Como será essa edição do festival e no que ela difere das outras?

Por conta da pandemia, tivemos que pensar num novo formato, o online. A princípio relutamos muito, mas com o coronavírus fica realmente difícil fazer qualquer evento presencial. Tomamos o cuidado de não deixar perder a qualidade e originalidade do festival. A 16ª edição do Festival Internacional de Artistas de Rua da Bahia está prevista para acontecer de 12 a 14 de março, das 17h às 20h. Será transmitida ao vivo, através da plataforma Sympla. Um palco será montado no Mercado Iaô, onde acontecerão as apresentações durante os três dias com 10 grupos a cada dia. Em substituição às oficinas, faremos uma live-aula com Clarisse Abujamra e a dançarina de flamenco Ale Kalaf, do Studio Ale Kalaf, de São Paulo.
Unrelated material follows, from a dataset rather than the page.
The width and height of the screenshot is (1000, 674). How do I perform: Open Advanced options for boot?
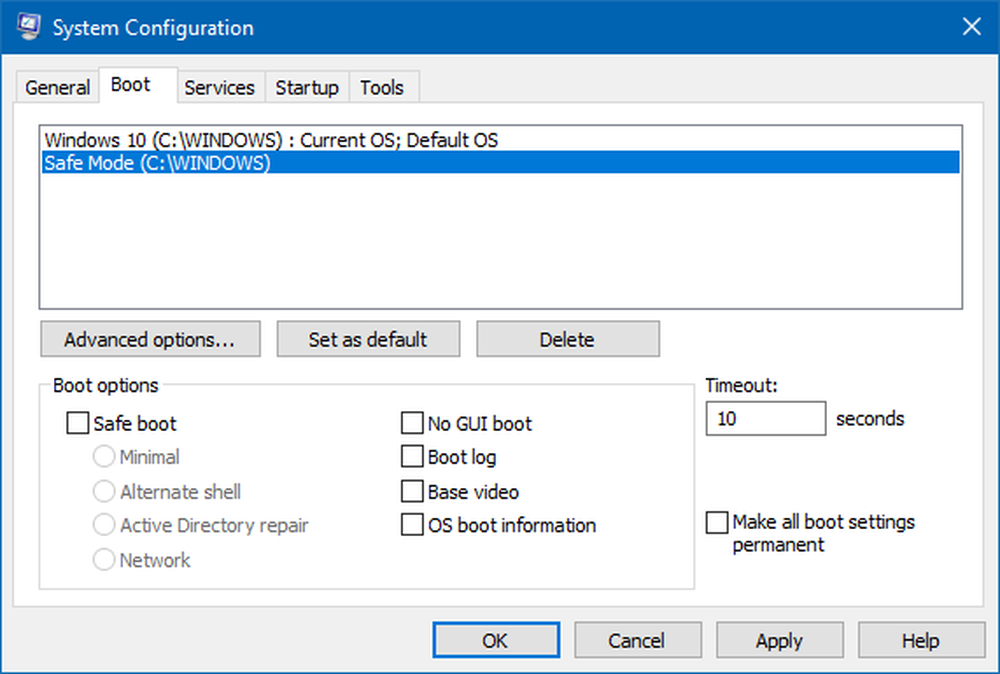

Essa live será direcionada a atores, dançarinos, bailarinos, jovens e crianças e a qualquer pessoa que tenha afinidade com a arte da dança e do teatro.

E como você vê o cenário do teatro de rua em Salvador?
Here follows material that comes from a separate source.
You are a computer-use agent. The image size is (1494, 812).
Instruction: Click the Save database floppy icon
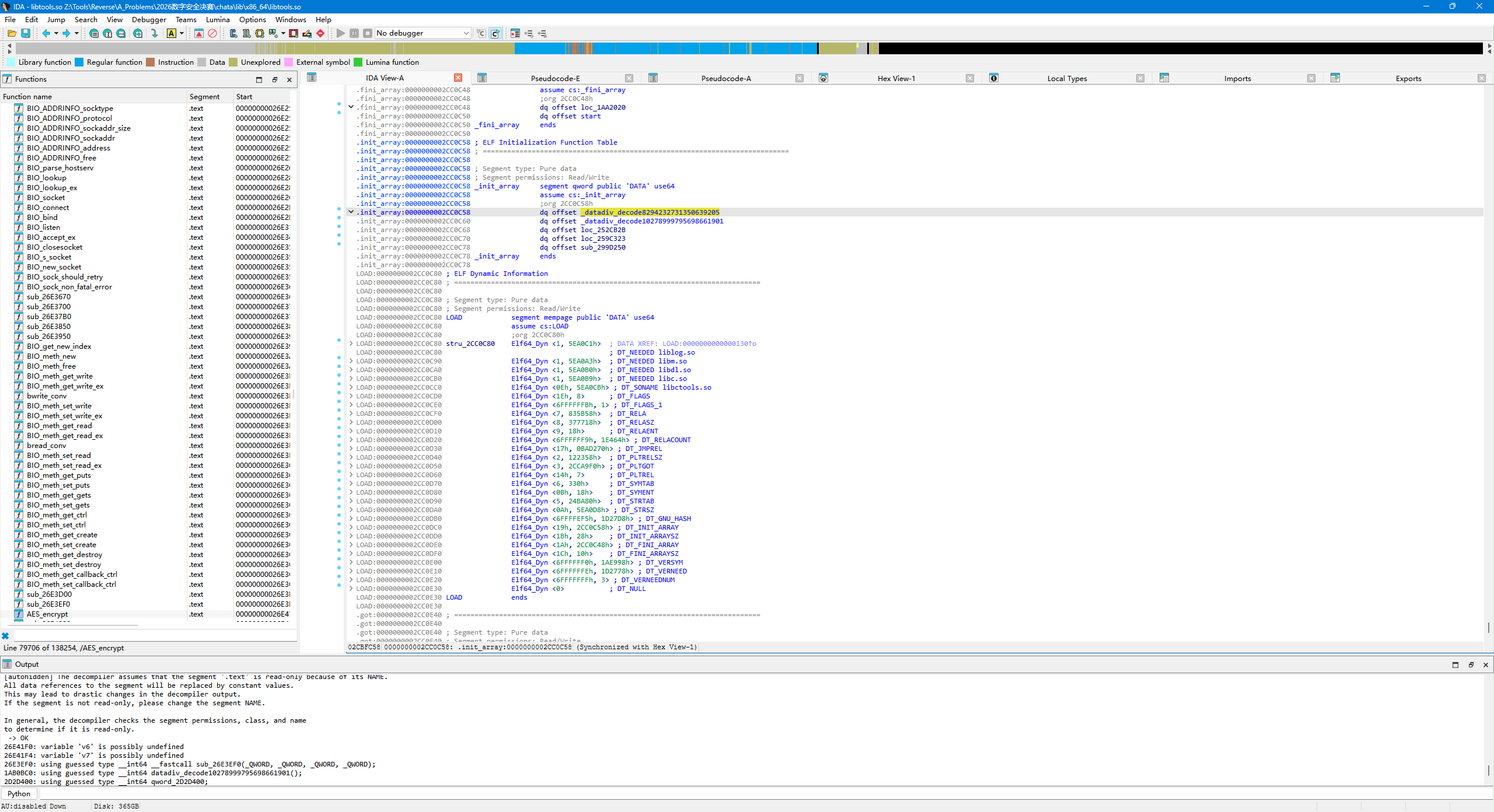[x=26, y=33]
Acho que tem um bom movimento de teatro e arte de rua em Salvador. Só precisa de mais incentivo e de um olhar mais cuidadoso dos órgãos e gestores de cultura do estado e município, assim como toda a área cultural, fora dos grandes eventos e grandes shows que têm grande apoio da mídia. O baiano é criativo e Salvador por si só é uma cidade dos eventos de rua, só precisamos valorizar mais o artista que não tem uma grande mídia por trás, dar visibilidade a esses incansáveis fazedores de cultura.

O que você pensa dessa mudança de formatos, principalmente no teatro, de apresentações que migraram para o espaço virtual? Como é a sua experiência como espectadora e como produtora?
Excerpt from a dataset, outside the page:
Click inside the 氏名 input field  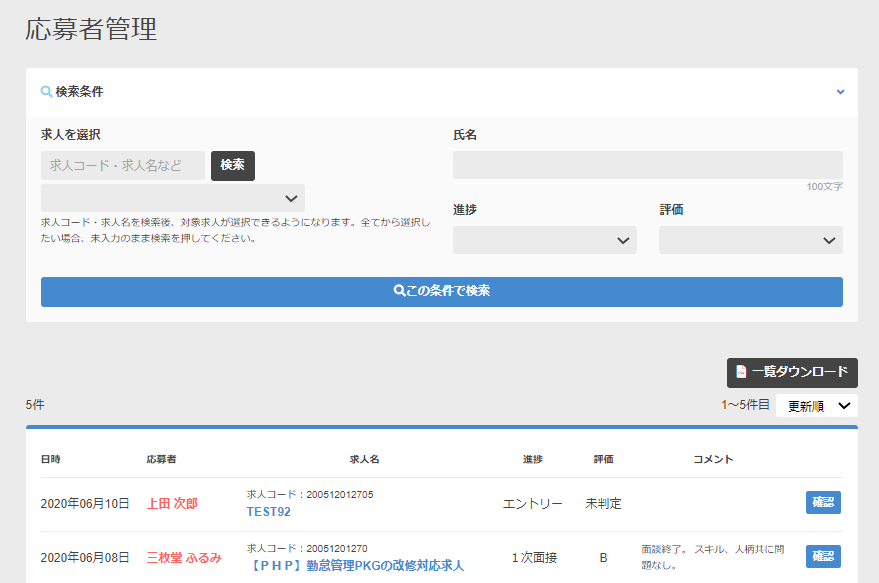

Eu acho que esse formato veio para ficar. Depois que a pandemia passar ou a vacina se mostrar eficiente, nada nos impede de fazermos as apresentações presenciais e online ao mesmo tempo. A minha experiência, como produtora com Pai Lavoisier ao vivo do palco do Teatro Módulo, foi excelente. Tivemos espectadores até da Austrália e Europa. A apresentação foi totalmente online, sem presença de público. Como espectadora, tenho também assistido a muitos espetáculos de vários lugares do Brasil, a exemplo do espetáculo do Elias Andreato, da Bethe Coelho, a própria Clarisse Abujamra, Ana Lúcia Torre e Du Moscovis, Wilson di Santos, dentre outros, sem ter que viajar quilômetros para assistir àquele espetáculo que tanto desejava ver.

Mas acha que, em relação à cultura, houve prejuízos para a sociedade?

As pessoas estão buscando outras formas. Por exemplo, Frank Menezes criou um espetáculo na pandemia. A gente fez uma apresentação no dia 21 de novembro e íamos fazer outra agora em dezembro, mas cancelamos por causa do decreto da prefeitura, porque não fica claro se pode fazer live ou não, aí a gente consulta e está tudo suspenso. Estou vendo casamentos e a gente cancelou. Volto para a coisa do diálogo, porque não tenta se entender com quem faz? Estavam envolvidas 10 pessoas quando a gente fez essa primeira apresentação do Frank. Não pode? Tem que ter um critério. Não pode ser resolvido e pronto, tem que ouvir as pessoas.

Com a liberação no município dos cinemas e teatros com até 100 pessoas em setembro, os teatros não retornaram?

Não dá. Não tem como. Como vai bancar? Para abrir o teatro para fazer uma peça já entra logo com R$ 1,5 mil. Aí tem gasto com iluminação, bilheteiro, porteiro, limpeza… Com 100 pessoas pagando R$ 40 ou R$ 50, como vai conseguir sustentar? Então, quem vai abrir? Ninguém é maluco. Se dissessem assim: “Olha, vou isentar o IPTU, o ISS por tanto tempo”, mas não tem uma contrapartida.

Como você pensa que deve ficar o cenário pós-pandemia?

Eu acho que as pessoas vão estar ávidas por eventos e cultura, mas não dá para a gente realmente prever nada, sinceramente, eu não sei. As pessoas estão cansadas, não estão levando a sério. Eu fico abismada, vou fazer compras no supermercado e todo mundo está sem máscara, as pessoas perderam no medo. Não dá para a gente se planejar. O que eu sinto no meu íntimo é que só vamos estar seguros para frequentar teatro, cinema, circo, quando houver realmente a vacina. A não ser que o teatro abra metade online e metade presencialmente. Agora não dá para planejar com segurança.